A declaração de Guterres foi uma áspera admissão do aparente desprezo das Nações Unidas pelas vidas cristãs, até porque apenas 9 meses antes, em março de 2016, o secretário de Estado dos EUA, John Kerry, havia realçado: o "(ISIS) é responsável pelo genocídio de grupos em regiões que estão sob seu controle, como o dos yazidis, cristãos e muçulmanos xiitas". A própria ONU declarou em setembro de 2005:
"Durante a Reunião de Cúpula Mundial das Nações Unidas, todos os Estados Membros assumiram formalmente o compromisso de cada Estado proteger sua população de genocídios, crimes de guerra, limpeza étnica e crimes contra a humanidade. Todos os Estados membros assumiram o compromisso de cada Estado proteger a população de genocídio, crimes de guerra, limpeza étnica e crimes contra a humanidade... os líderes mundiais também concordaram que quando um Estado deixar de cumprir o compromisso, todos os Estados (a "comunidade internacional") serão responsáveis em proteger as pessoas ameaçadas de tais crimes".

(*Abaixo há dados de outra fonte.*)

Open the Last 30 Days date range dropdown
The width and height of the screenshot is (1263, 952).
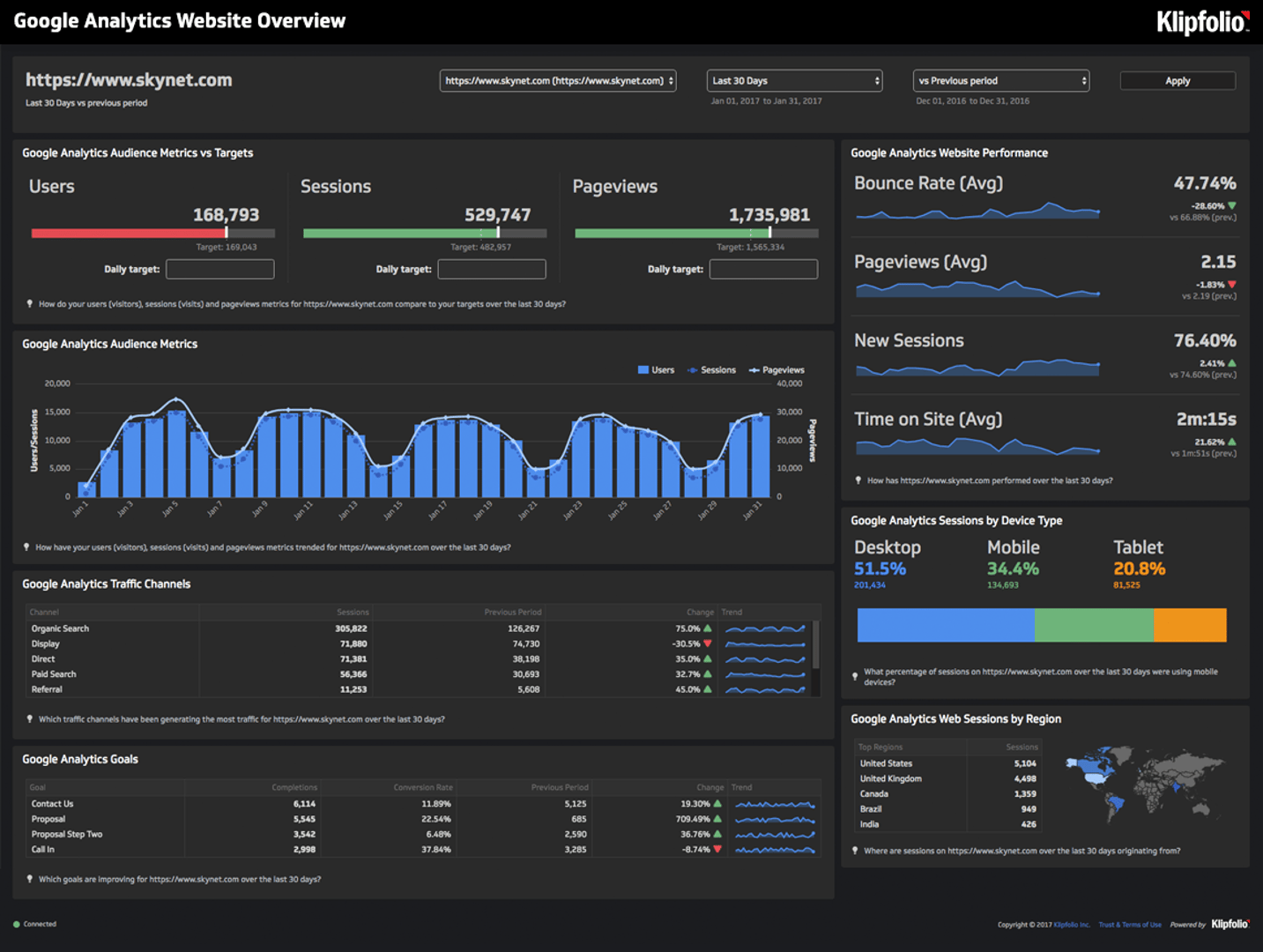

A aparente discriminação aos cristãos por parte do Reino Unido e do UNHCR é ainda mais preocupante à luz dos estudos que consideram os cristãos o grupo da fé mais perseguida no mundo. Os cristãos são "a comunidade religiosa mais visada, sofrendo terríveis perseguições em todo o mundo", de acordo com um estudo de 2017 realizado pelo Centro de Ética e Cultura da Universidade de Notre Dame, pelo Instituto de Liberdade Religiosa e pelo Projeto de Pesquisa sobre a Liberdade Religiosa da Universidade de Georgetown . Em junho, o 9º levantamento anual do Pew Research Center sobre restrições religiosas ao redor do mundo também concluiu que o cristianismo ainda é a fé mais perseguida no mundo. Os cristãos são perseguidos em mais países (144) do que qualquer outro grupo.
À luz desses fatos, certamente pareceria, conforme Lorde Alton afirma em sua carta, que por vários anos o Reino Unido estava de fato "fazendo vista grossa" quanto ao sofrimento dos refugiados cristãos (e yazidis). Agora que a primeira-ministra May anunciou que seu governo está ao lado dos cristãos perseguidos em todo o mundo, a pergunta que não quer calar é a seguinte: que iniciativas específicas, fora as palavras vazias, o governo do Reino Unido pretende adotar para corrigir os danos já causados e evitar ainda mais danos?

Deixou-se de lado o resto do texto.